■ Items from a data source:
• • • • •

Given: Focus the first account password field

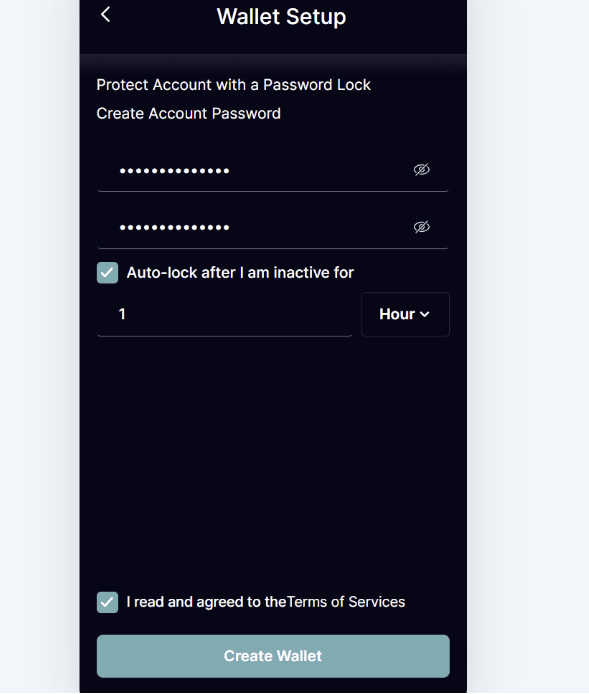Looking at the screenshot, I should (x=273, y=170).
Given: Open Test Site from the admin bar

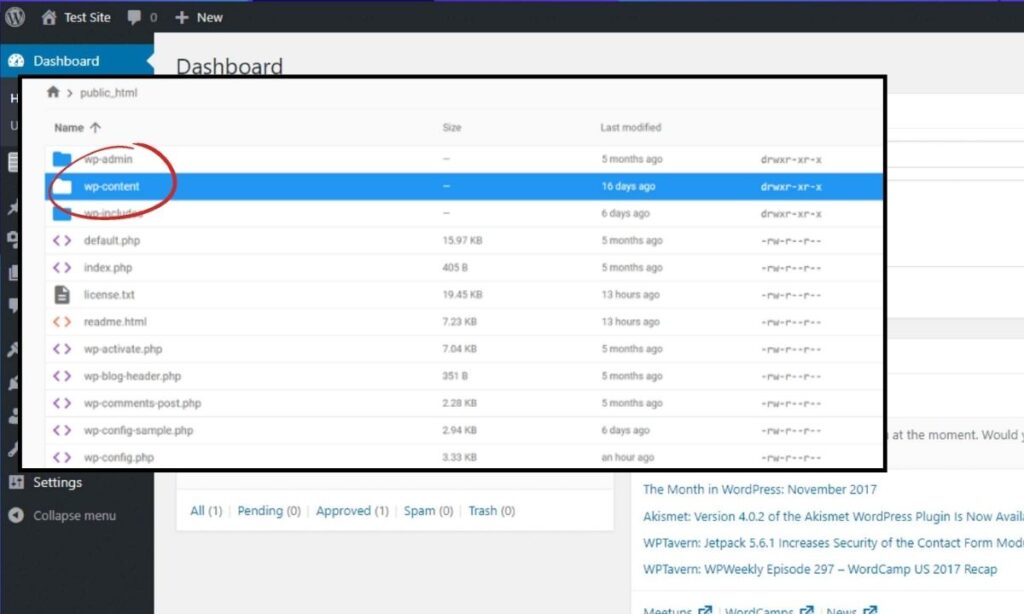Looking at the screenshot, I should click(x=74, y=16).
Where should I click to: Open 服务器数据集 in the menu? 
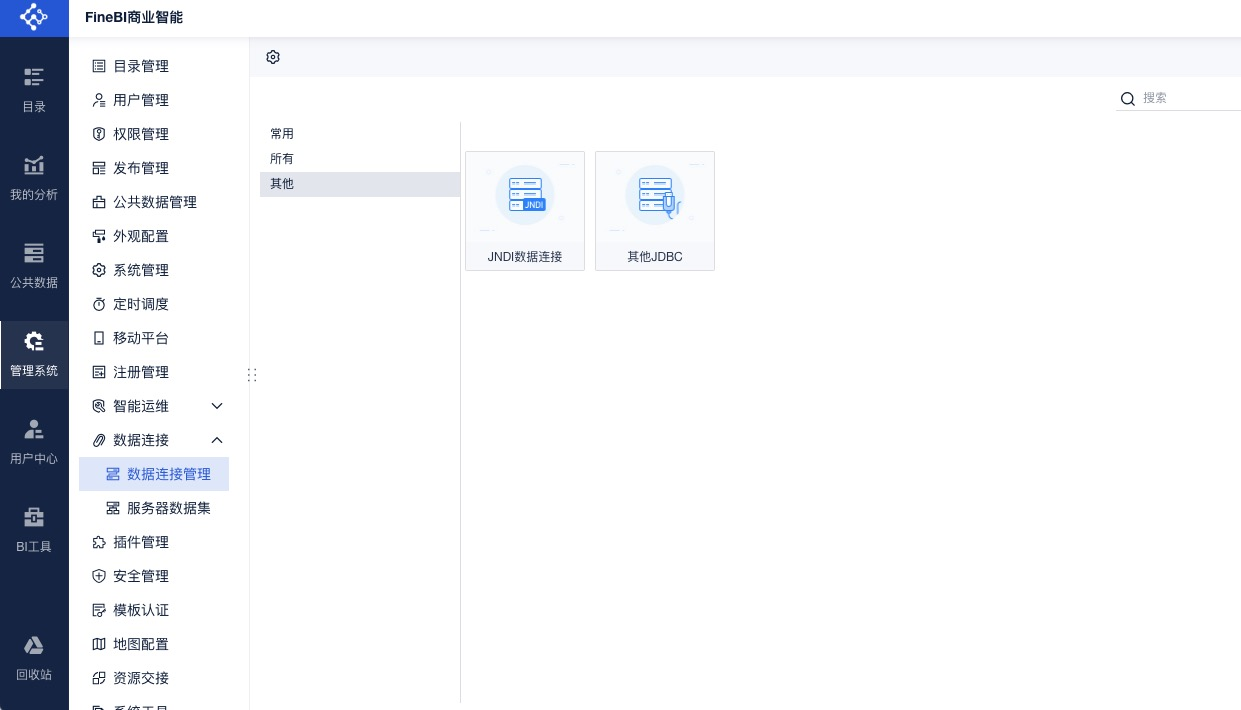pos(168,508)
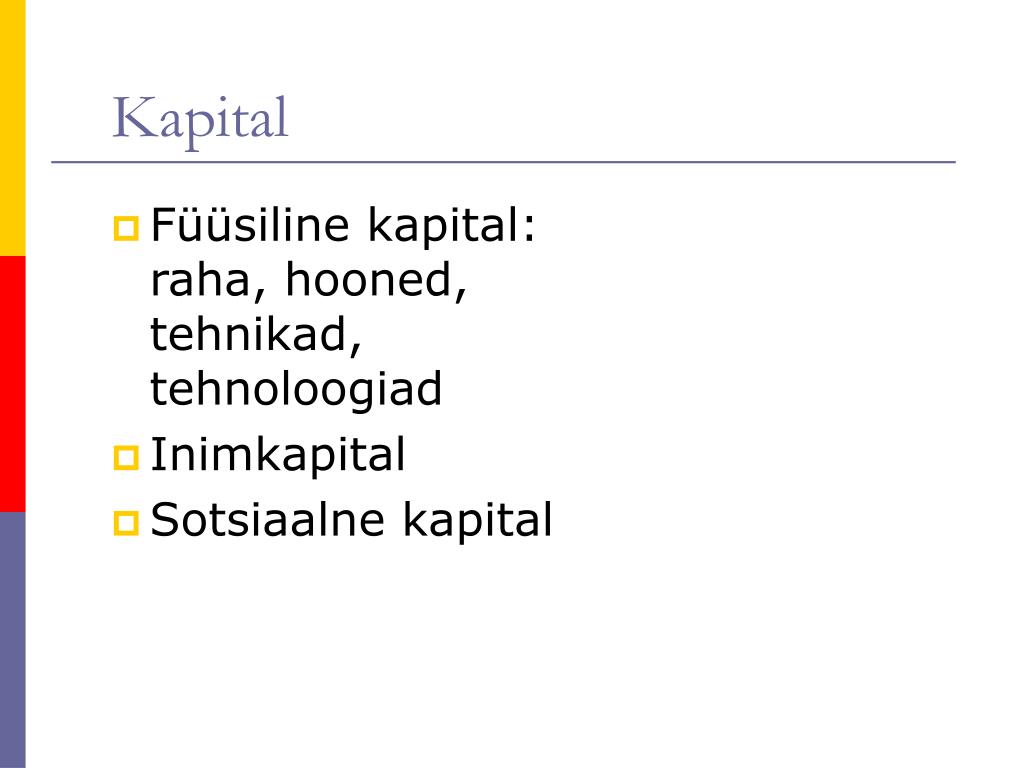Click the word 'kapital:' in the first line
This screenshot has height=768, width=1024.
point(451,227)
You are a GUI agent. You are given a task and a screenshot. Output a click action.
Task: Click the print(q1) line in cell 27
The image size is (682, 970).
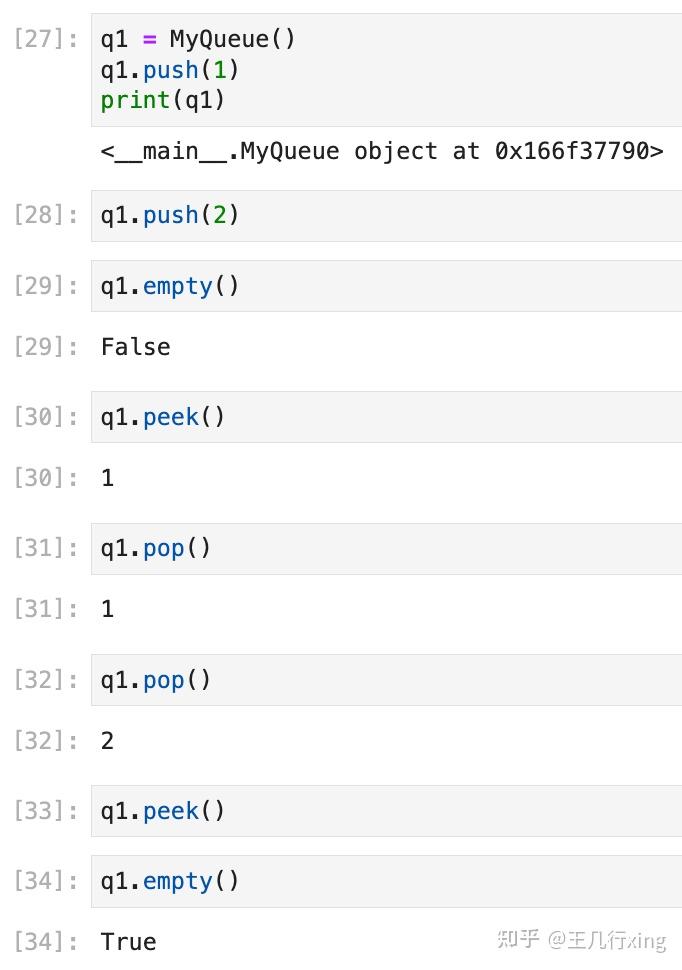coord(163,100)
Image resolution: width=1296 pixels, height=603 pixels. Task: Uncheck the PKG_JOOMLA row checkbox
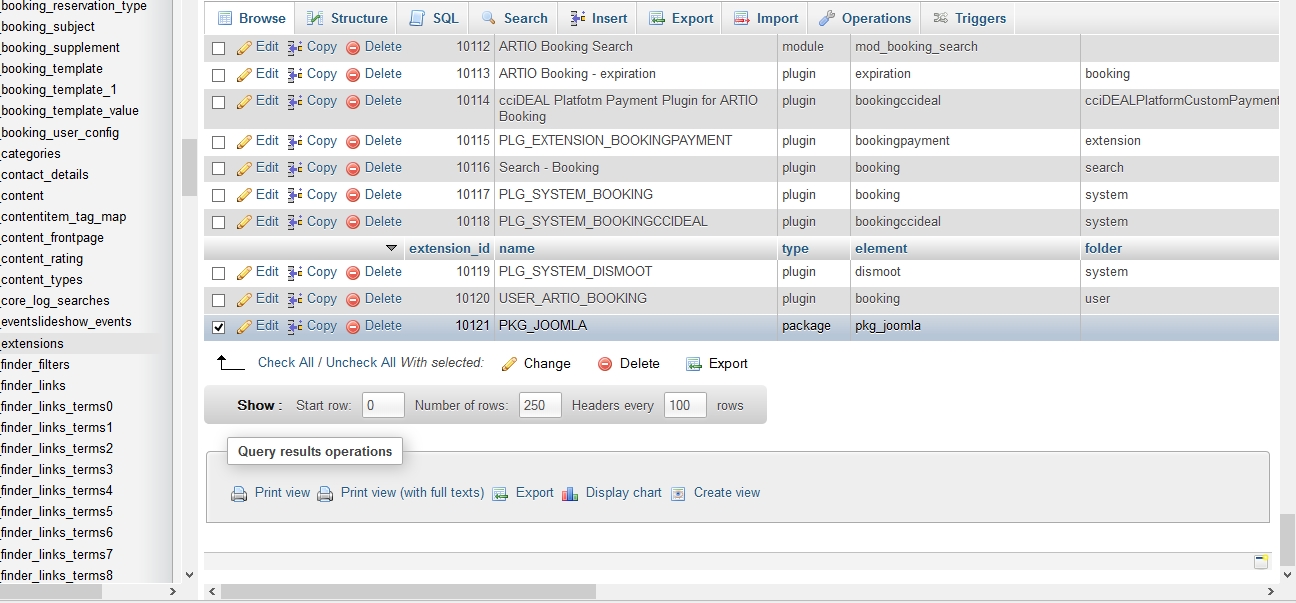tap(219, 326)
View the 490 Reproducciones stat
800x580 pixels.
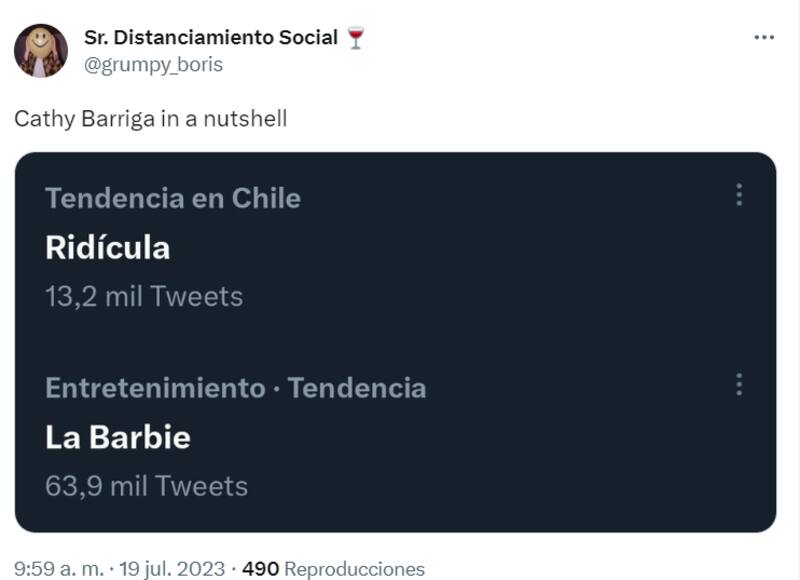[x=260, y=568]
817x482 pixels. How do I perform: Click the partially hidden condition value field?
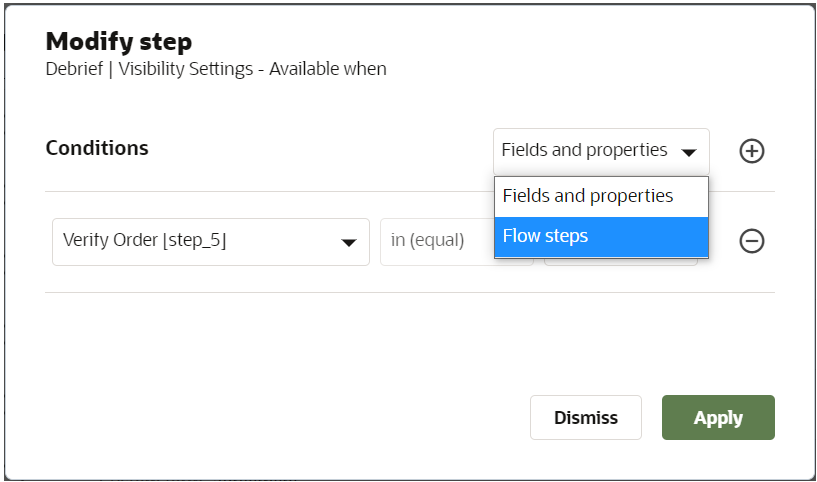click(620, 262)
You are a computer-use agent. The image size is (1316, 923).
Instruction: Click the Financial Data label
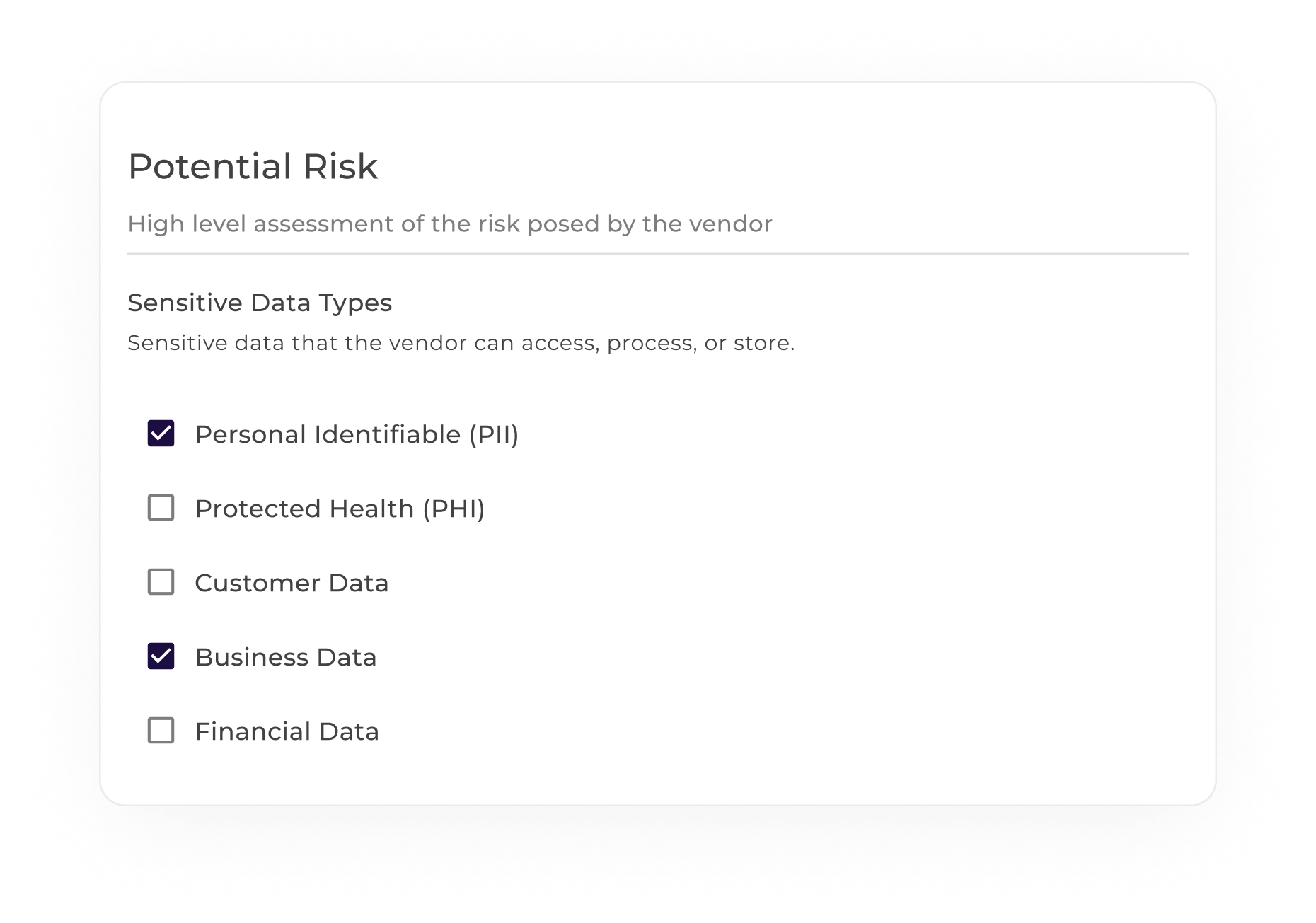(287, 731)
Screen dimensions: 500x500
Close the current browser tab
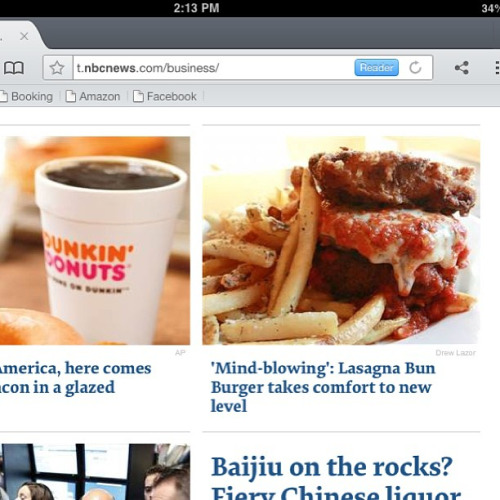click(24, 36)
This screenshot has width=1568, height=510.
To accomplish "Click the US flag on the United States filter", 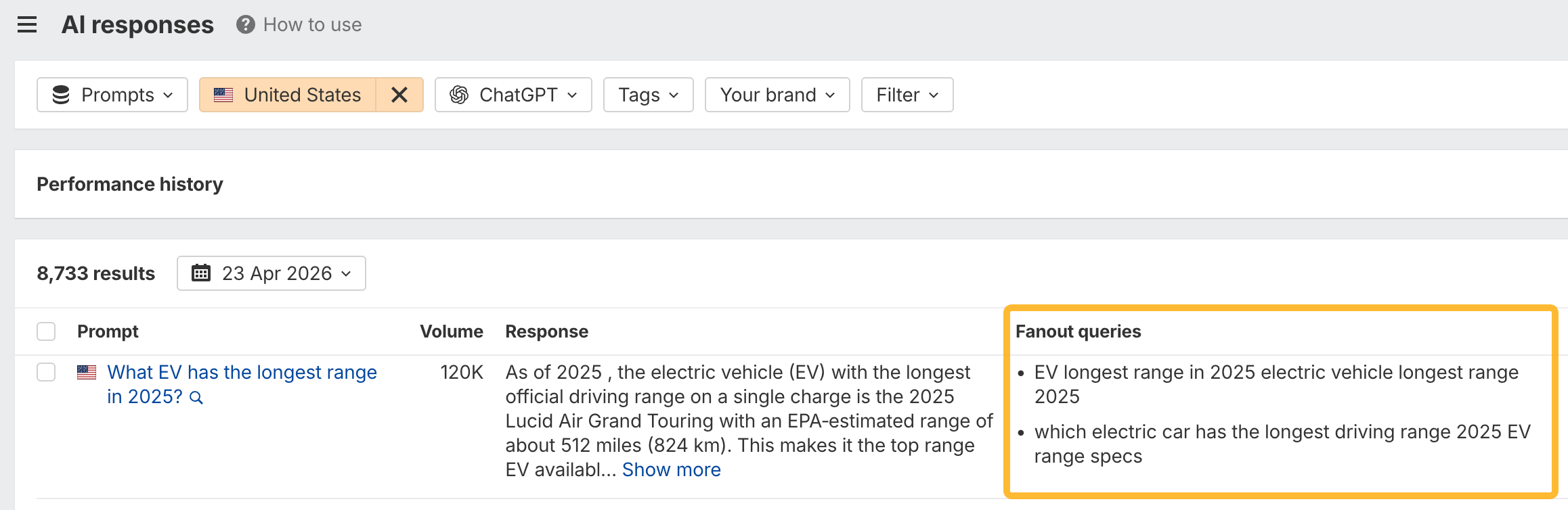I will [x=223, y=95].
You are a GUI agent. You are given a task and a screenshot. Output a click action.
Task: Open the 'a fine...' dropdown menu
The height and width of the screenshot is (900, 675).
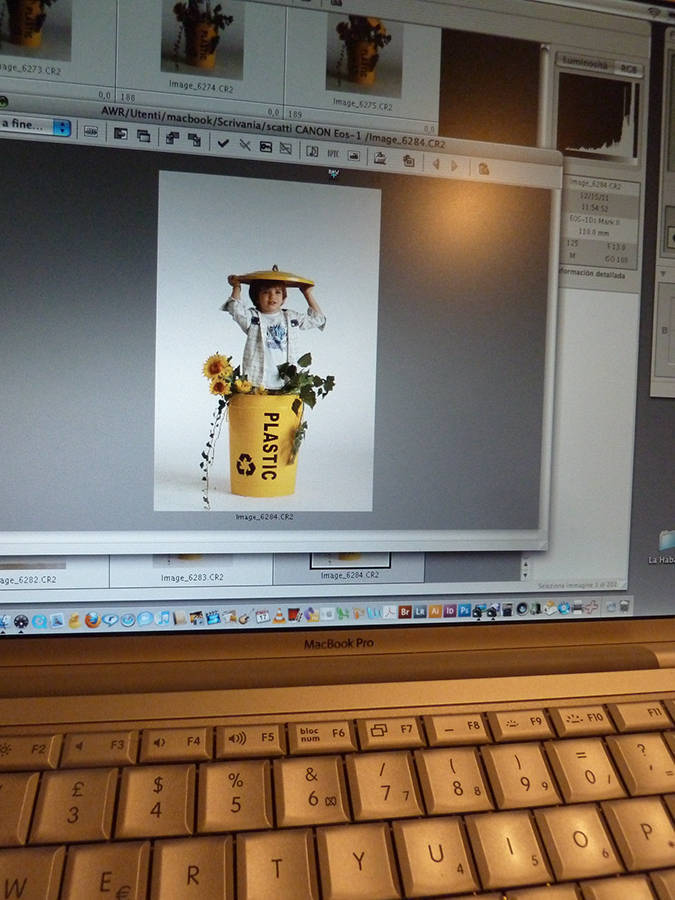point(35,127)
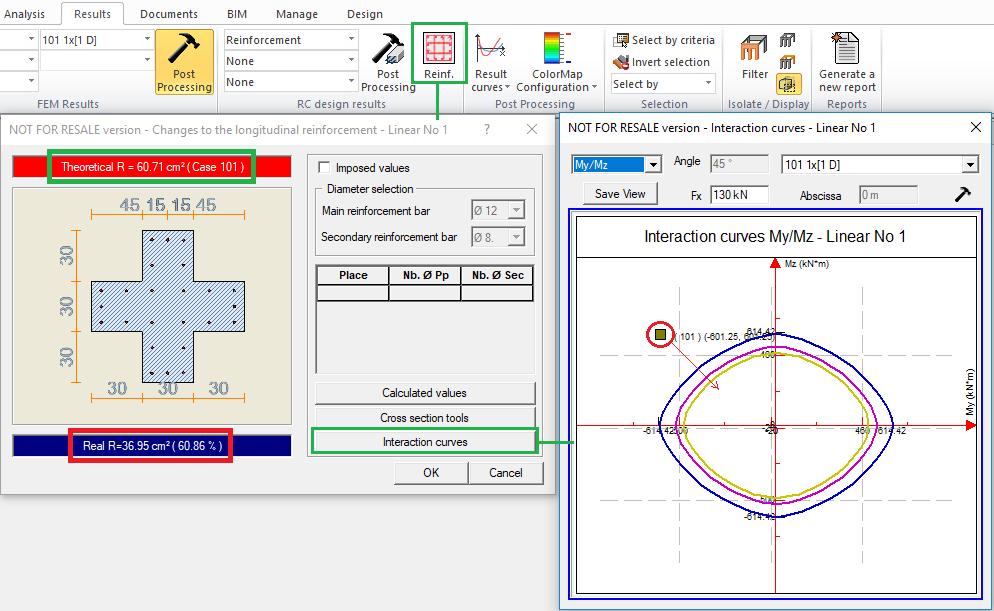Enable the Imposed values checkbox
The width and height of the screenshot is (994, 611).
[324, 168]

• • • • •

■ WHAT TO WORK ON: Starting with the line that has "817x482 pixels. How" and ending with the line that has "This screenshot has width=1568, height=510.", repeat the lines above exactly, omitting every picture.

■ TASK RESPONSE:
817x482 pixels. How do I perform: Click the partially hidden condition value field?
click(620, 262)
You are a computer-use agent. The image size is (1316, 923).
Instruction: Click the Financial Data label
(287, 731)
Screen dimensions: 500x500
Close the current browser tab
click(24, 36)
This screenshot has width=1568, height=510.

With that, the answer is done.